Headlines this morning announce that Lithuania has urged its people not to use Chinese-made smartphones, for fear of security flaws and other threats that may lurk within.
According to this BBC story, Xiaomi’s flagship Mi 10T 5G phone was found to have software that could detect and censor terms including “Free Tibet”, "Long live Taiwan independence" or "democracy movement".
Researchers also found that Xiaomi phones were sending encrypted data to a server in Singapore, without the user's consent or knowledge.
So should we be worried about Sino-electronics and their ability to spy on our every move?
Well the US government thinks so and it has effectively banned many of its agencies from using Chinese-made drones, for fear that the video and images they take of critical infrastructure could end up in the hands of the CCP.
The drone maker most affected by this, DJI, has submitted several of its machines to Federal security agencies for review in the hope of proving these claims to be wrong. So far there has been little evidence uncovered to back up the claims made against those drones but that has done little to stem the paranoia.
Indeed, it is widely recognised that the anti-Sino-drone campaign is more of an attempt to boost the US drone industry than it is one to prevent security issues and the US government now has a "blue list" of "made in USA" drones that can be used. As always, marketing trumps reality every time.
However, this talk does raise the very real potential for China to be "intelligence gathering" using a huge range of cameras, drones, smartphones and other gear that it exports to the West every year.
If this was true, the sheer volume of data that these devices would dump onto Chinese servers is mind-boggling. However, advances in machine-learning AI systems might allow that data to be categorised and sorted far more easily than you would think.
China already reportedly runs widespread facial recognition routines on the footage generated by a vast network of surveilance cameras within its borders so they obviously have the technology and the resources needed to manage such massive volumes of data.

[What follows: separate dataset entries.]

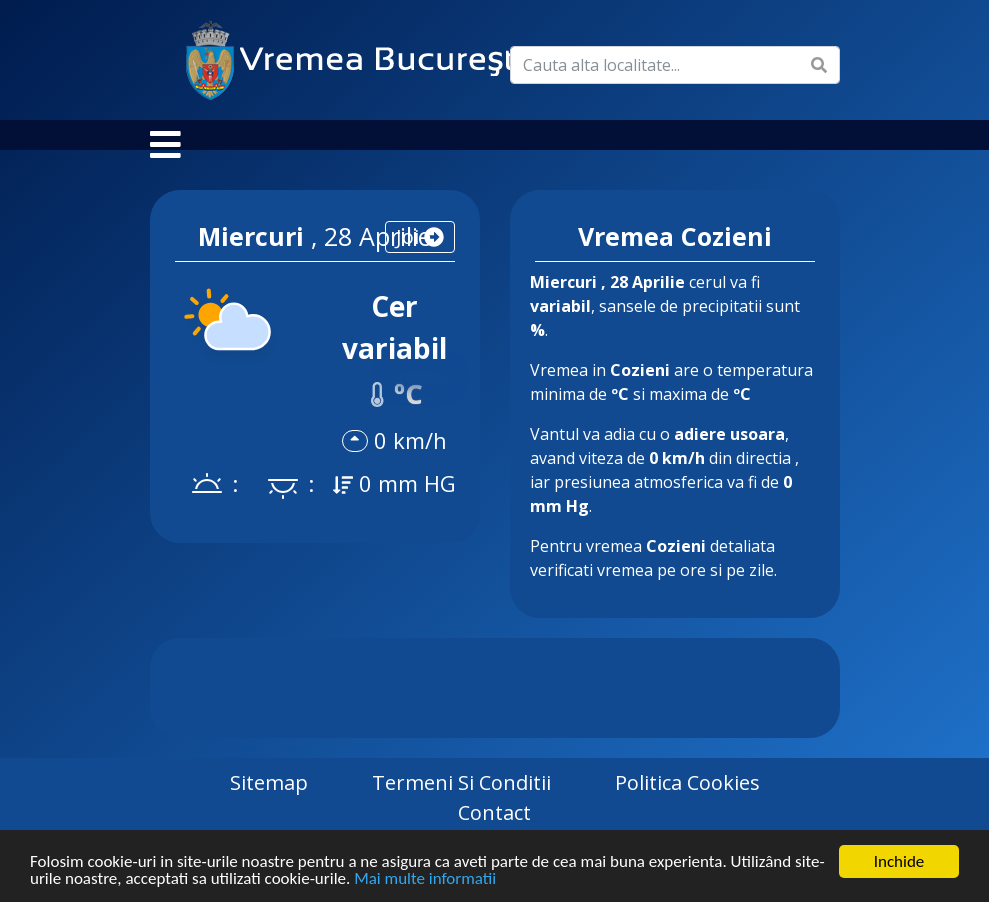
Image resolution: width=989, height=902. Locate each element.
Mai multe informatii (425, 879)
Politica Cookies (687, 802)
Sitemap (269, 802)
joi (420, 256)
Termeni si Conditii (461, 802)
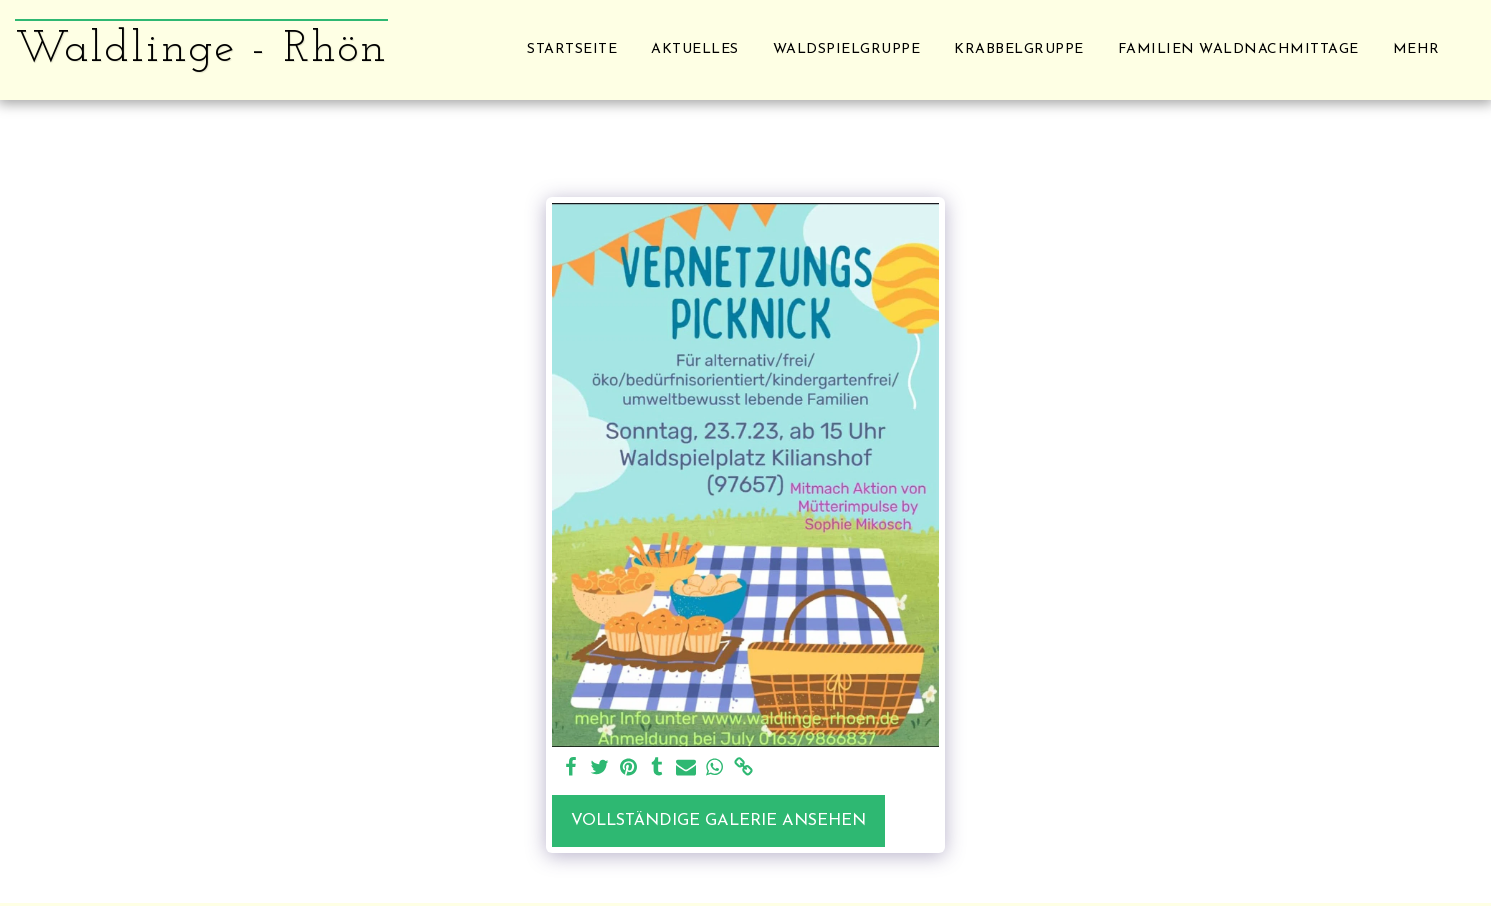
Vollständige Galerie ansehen (718, 821)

The real impediment to this being a reality however, is the massive amount of bandwidth required to remit all that data to the motherland. Of course even that could be mitigated to a significant degree by building much of the "smarts" into the phone itself and only sending back images/footage that met certain criteria.
Even so, the data volumes could be significant which means devices would almost certainly only transfer such data via wifi rather than through cellular links, so as to avoid alerting users by way of high charges or blown caps on their accounts.
Then of course, there are the much smaller packets of data that could be useful. The passwords to your online banking or other critical cyber-resources for example. This kind of stuff can be remitted to foreign servers in the blink of an eye and at the cost of just a handful of bytes.
From a strategic perspective, China would have a huge amount to gain by having millions of active windows into the streets, boardrooms, bedrooms and industries of foreign nations. In fact, the benefits might be just enough to warrant the huge investment required to create such a system.
However, I tend to think that most of this "fear, uncertainty and doubt" is driven by paranoia and rising levels of anti-Sino feelings in some western nations.
It also helps that my smartphone isn't used as a phone (only as a cheap tablet) and that I really don't have anything to hide anyway. My paranoia levels are very low -- yours may differ.